The Jebification of Ron DeSantis
Republican donors hoped Ron DeSantis could replace Donald Trump as a right-wing populist without the chaos and ineptitude. Instead, DeSantis is looking more and more like Jeb Bush.

Florida governor Ron DeSantis gives remarks at the Heritage Foundation’s 50th Anniversary Leadership Summit at the Gaylord National Resort & Convention Center on April 21, 2023 in National Harbor, Maryland. (Anna Moneymaker / Getty Images)
Last November, things momentarily looked auspicious for Florida governor Ron DeSantis and his allies in the Republican Party. Having barely eked out a win in 2018 over Democratic rival Andrew Gillum, DeSantis’s reelection bid was a double-digit blowout. As the most prominent face in the GOP, moreover, Donald Trump could be made to wear its lackluster midterm results and, perhaps, finally be cast off for good. To many apparatchiks and big donors, it looked like a perfect opportunity.
For one thing, DeSantis’s electoral track record proved that he was a winner: in just a few years, he had dyed an erstwhile purple state deep red and could pitch himself as a candidate who could replicate the same result elsewhere. His political antennae also seemed well attuned to the desires of conservative voters.
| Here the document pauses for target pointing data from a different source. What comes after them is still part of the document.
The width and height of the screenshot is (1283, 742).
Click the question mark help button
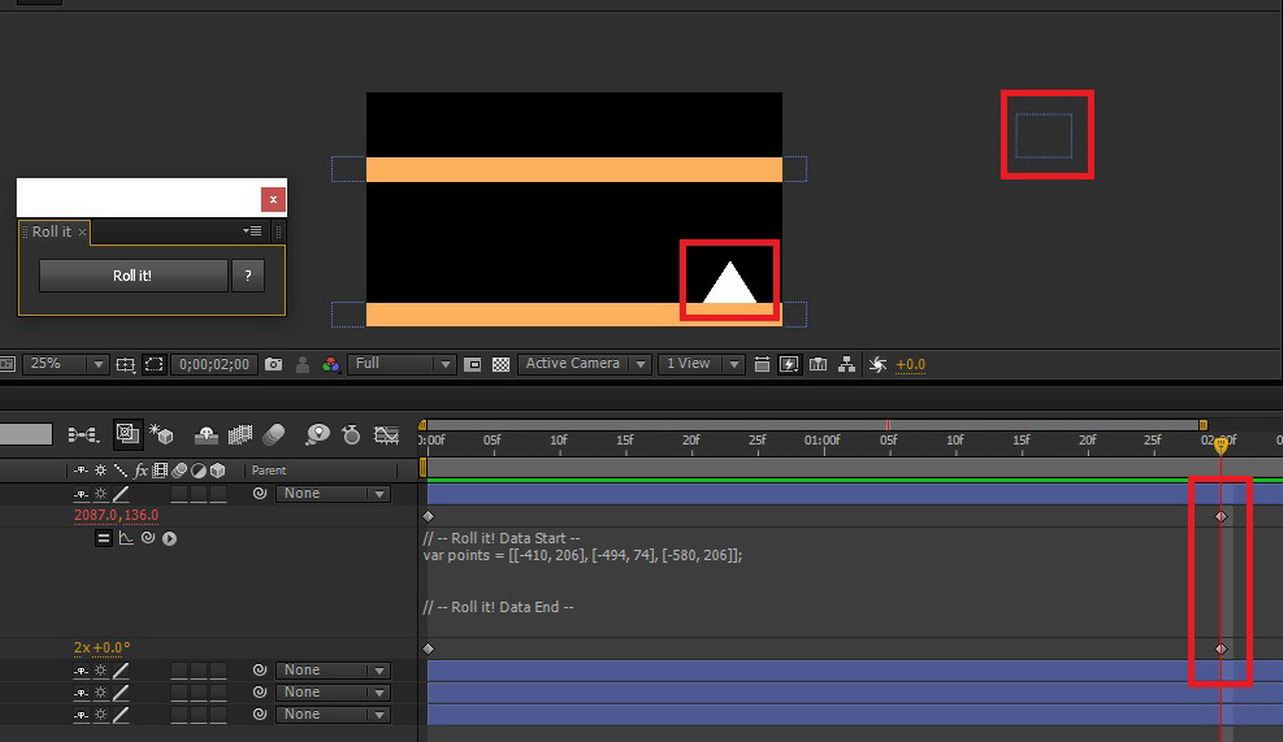[248, 276]
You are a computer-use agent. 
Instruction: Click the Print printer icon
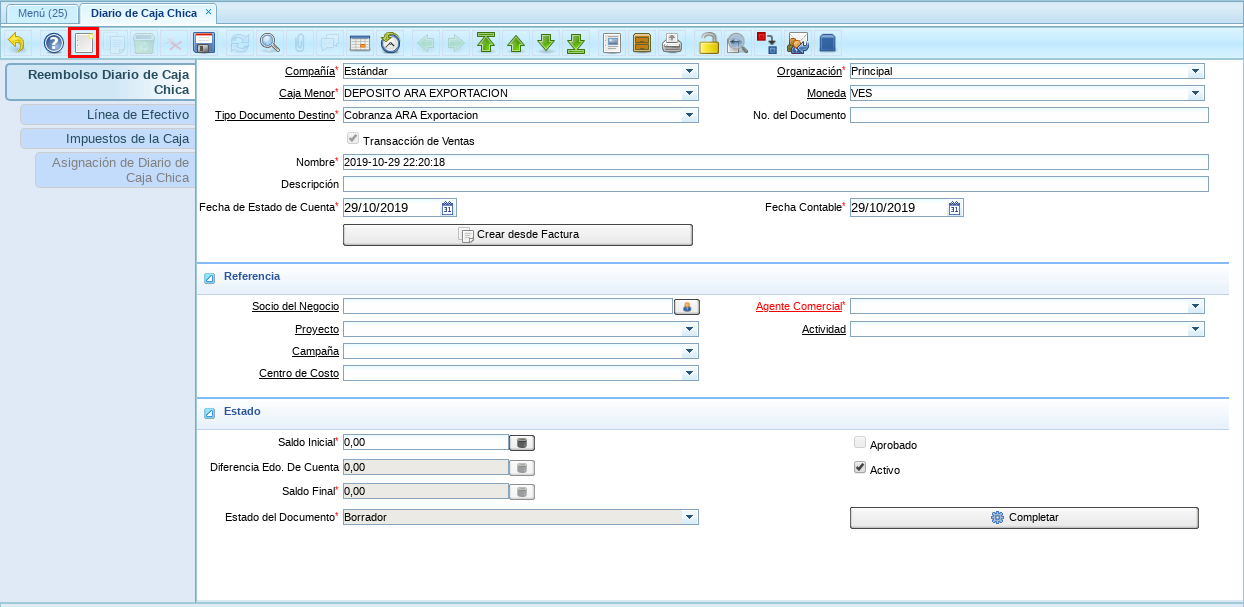click(x=673, y=43)
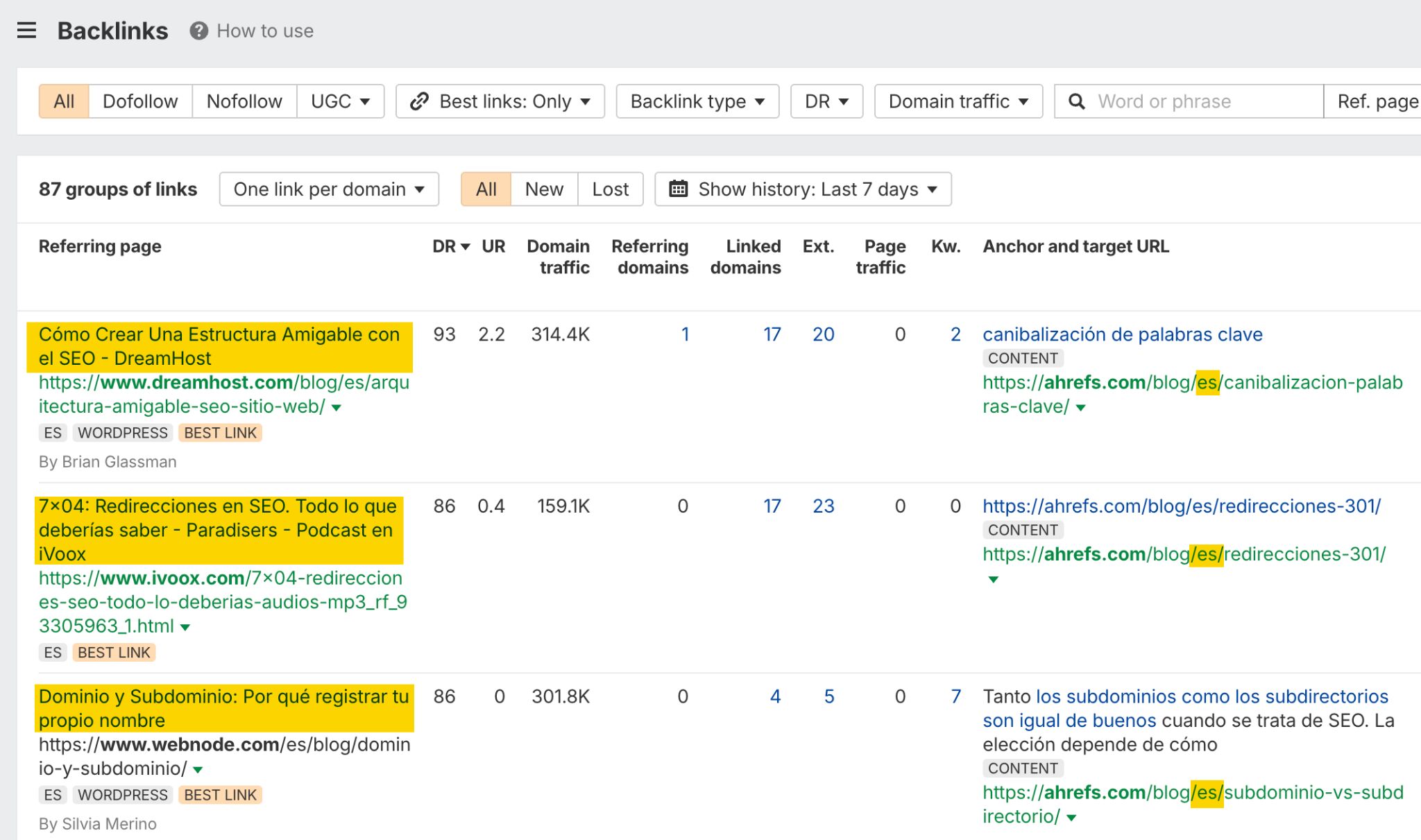This screenshot has height=840, width=1421.
Task: Open the canibalización de palabras clave anchor link
Action: tap(1121, 334)
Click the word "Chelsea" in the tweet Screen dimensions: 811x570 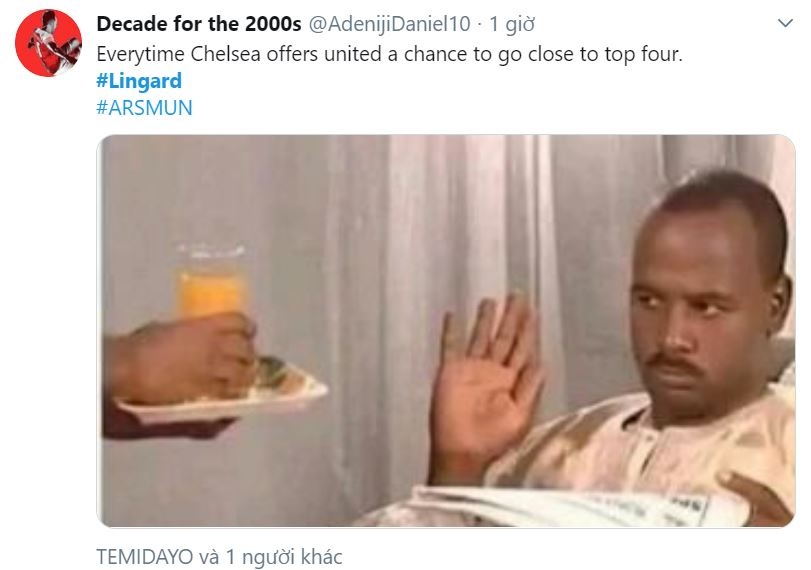(226, 54)
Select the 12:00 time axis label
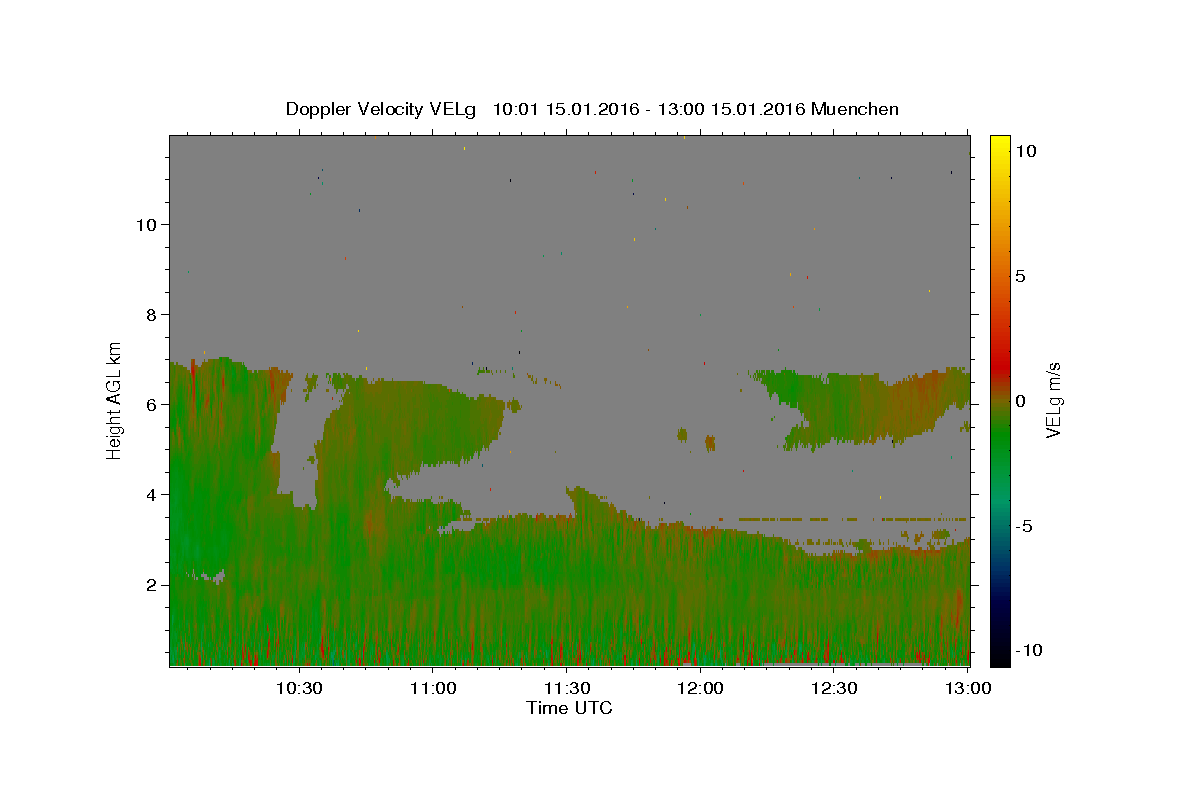1200x800 pixels. [701, 688]
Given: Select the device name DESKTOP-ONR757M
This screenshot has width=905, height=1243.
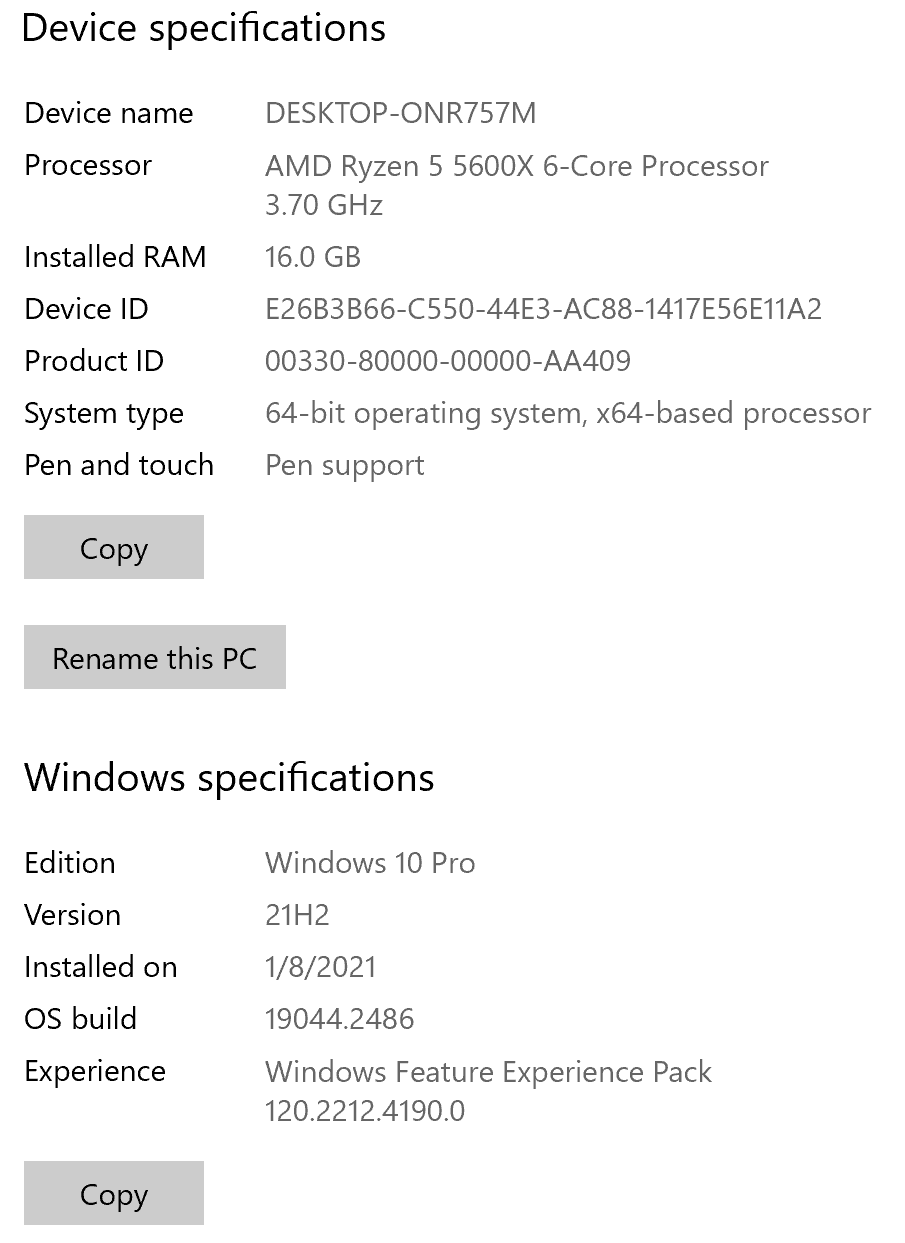Looking at the screenshot, I should (x=400, y=113).
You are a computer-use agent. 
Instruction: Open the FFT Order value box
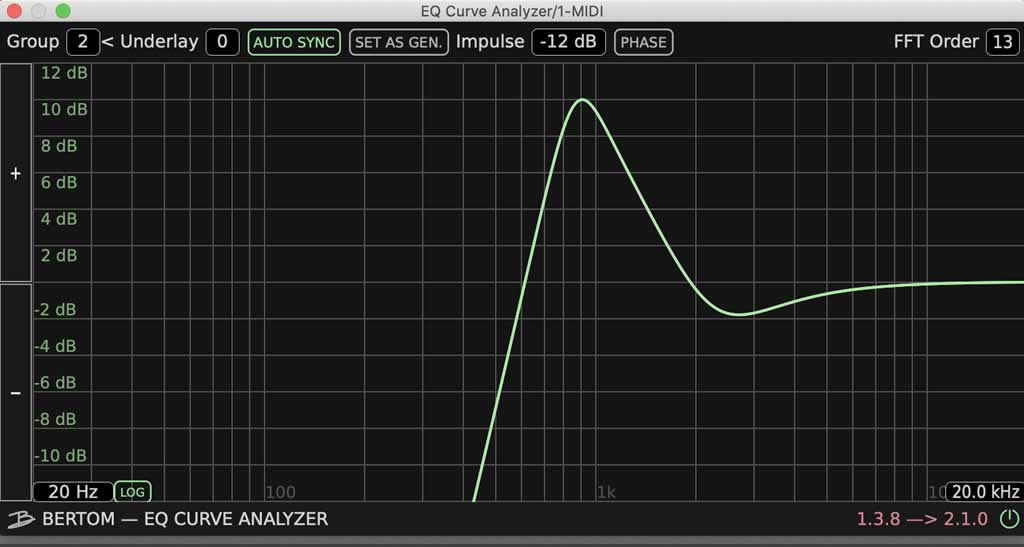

As Florida’s governor, DeSantis’s strategy has been to stimulate the pleasure centers of the Republican base as much as he possibly can: by dispensing with vaccine precautions; by attacking Disney over “wokeness”; by declaring war on “woke capitalism” and “gender ideology.”
It did not seem unreasonable, therefore, to think he might be offered to the GOP primary electorate as a kind of compromise candidate — someone who could provide an ersatz simulation of Trumpism while, at the same time, severing it from the actual personality of Donald Trump. To this end, the spin doctors went into high gear and the big donors duly opened their wallets. No less than Rupert Murdoch publicly warned Donald Trump that it was time to move on.